START Dataset
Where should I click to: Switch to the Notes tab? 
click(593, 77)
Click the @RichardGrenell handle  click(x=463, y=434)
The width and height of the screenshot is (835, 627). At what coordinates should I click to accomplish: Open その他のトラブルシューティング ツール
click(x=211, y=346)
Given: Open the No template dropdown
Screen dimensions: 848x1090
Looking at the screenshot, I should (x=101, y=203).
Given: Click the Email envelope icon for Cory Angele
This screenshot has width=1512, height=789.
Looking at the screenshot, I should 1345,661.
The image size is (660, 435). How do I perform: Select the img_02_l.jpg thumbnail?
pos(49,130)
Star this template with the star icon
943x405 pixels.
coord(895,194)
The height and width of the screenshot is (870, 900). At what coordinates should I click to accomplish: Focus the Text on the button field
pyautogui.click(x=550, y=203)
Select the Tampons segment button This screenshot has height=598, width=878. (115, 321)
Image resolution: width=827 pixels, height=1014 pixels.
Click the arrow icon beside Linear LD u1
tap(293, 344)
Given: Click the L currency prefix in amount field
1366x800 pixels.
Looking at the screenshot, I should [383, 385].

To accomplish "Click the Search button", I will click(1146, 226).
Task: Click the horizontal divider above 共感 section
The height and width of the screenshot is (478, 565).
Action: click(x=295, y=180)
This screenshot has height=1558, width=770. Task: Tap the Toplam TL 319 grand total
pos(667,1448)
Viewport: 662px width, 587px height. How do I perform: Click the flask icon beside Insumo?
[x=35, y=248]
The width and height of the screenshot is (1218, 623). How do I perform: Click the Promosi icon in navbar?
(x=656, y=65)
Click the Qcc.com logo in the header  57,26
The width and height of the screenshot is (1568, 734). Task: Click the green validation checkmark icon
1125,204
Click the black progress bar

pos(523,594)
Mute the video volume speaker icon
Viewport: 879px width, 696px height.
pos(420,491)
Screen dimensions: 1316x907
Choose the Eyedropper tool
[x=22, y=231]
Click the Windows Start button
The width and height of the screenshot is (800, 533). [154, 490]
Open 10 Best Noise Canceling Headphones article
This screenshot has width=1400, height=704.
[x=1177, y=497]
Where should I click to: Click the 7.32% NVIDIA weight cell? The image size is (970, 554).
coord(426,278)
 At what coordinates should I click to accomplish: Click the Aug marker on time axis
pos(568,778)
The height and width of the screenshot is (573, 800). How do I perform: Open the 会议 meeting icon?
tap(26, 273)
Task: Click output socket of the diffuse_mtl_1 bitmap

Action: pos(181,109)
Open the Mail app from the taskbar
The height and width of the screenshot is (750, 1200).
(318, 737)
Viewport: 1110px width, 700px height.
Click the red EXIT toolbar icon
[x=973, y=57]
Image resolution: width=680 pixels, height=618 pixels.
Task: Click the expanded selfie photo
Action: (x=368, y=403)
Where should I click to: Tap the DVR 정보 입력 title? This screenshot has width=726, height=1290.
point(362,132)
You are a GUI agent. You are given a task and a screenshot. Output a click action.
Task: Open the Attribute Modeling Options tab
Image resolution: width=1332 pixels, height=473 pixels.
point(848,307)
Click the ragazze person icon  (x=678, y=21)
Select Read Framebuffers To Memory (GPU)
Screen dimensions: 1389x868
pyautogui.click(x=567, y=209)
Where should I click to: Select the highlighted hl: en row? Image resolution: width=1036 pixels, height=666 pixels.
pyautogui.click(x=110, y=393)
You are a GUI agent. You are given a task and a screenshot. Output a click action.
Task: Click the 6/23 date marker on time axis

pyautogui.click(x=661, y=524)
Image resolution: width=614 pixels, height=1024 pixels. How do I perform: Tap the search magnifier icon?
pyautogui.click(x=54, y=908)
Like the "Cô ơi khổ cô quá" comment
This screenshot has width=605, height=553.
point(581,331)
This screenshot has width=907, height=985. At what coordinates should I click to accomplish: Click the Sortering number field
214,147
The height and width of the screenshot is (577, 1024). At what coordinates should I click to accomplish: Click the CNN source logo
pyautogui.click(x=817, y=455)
END Dataset
Copy exactly, word for word, the line with "Image resolution: width=614" through the final line of the listing.

Image resolution: width=614 pixels, height=1024 pixels. How do I perform: Tap the search magnifier icon?
pyautogui.click(x=54, y=908)
Like the "Cô ơi khổ cô quá" comment
This screenshot has width=605, height=553.
point(581,331)
This screenshot has width=907, height=985. At what coordinates should I click to accomplish: Click the Sortering number field
214,147
The height and width of the screenshot is (577, 1024). At what coordinates should I click to accomplish: Click the CNN source logo
pyautogui.click(x=817, y=455)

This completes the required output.